Prix et souscription de l’assurance décennale
Comprendre ce qui fait varier le prix d’une assurance décennale : métier, statut, chiffre d’affaires, antécédents. Comparer et souscrire.
Publié le 12 juin 2026, mis à jour le 13 juin 2026
Le prix d’une assurance décennale n’a rien d’un tarif unique : deux entreprises du bâtiment exerçant le même métier peuvent payer des cotisations très différentes. Pour un professionnel, comprendre ce qui pèse sur la prime, c’est mieux négocier sa couverture et éviter les mauvaises surprises au renouvellement. Cette rubrique explique les facteurs qui déterminent le prix d’une assurance décennale, la logique de tarification des assureurs, puis les étapes concrètes de la souscription.

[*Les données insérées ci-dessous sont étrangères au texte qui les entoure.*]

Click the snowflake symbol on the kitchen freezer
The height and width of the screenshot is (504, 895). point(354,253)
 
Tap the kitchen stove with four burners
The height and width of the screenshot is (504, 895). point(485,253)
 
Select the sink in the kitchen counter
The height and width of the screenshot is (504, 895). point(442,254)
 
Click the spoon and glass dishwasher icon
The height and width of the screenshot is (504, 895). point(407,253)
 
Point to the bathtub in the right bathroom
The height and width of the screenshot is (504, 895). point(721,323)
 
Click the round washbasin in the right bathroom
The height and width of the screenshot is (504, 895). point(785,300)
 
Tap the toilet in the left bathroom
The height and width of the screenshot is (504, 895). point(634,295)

Les pages de ce dossier vous permettent ensuite de comparer les offres et d’obtenir un devis personnalisé.
Pourquoi le prix d’une assurance décennale varie autant
La garantie décennale couvre, pendant dix ans à compter de la réception des travaux, les dommages qui compromettent la solidité de l’ouvrage ou le rendent impropre à sa destination. Cette responsabilité découle de l’article 1792 du Code civil, étendu par l’article 1792-2 aux éléments d’équipement indissociables de l’ouvrage. L’obligation de s’assurer, elle, est posée par l’article L241-1 du Code des assurances, issu de la loi n° 78-12 du 4 janvier 1978 dite « Spinetta ».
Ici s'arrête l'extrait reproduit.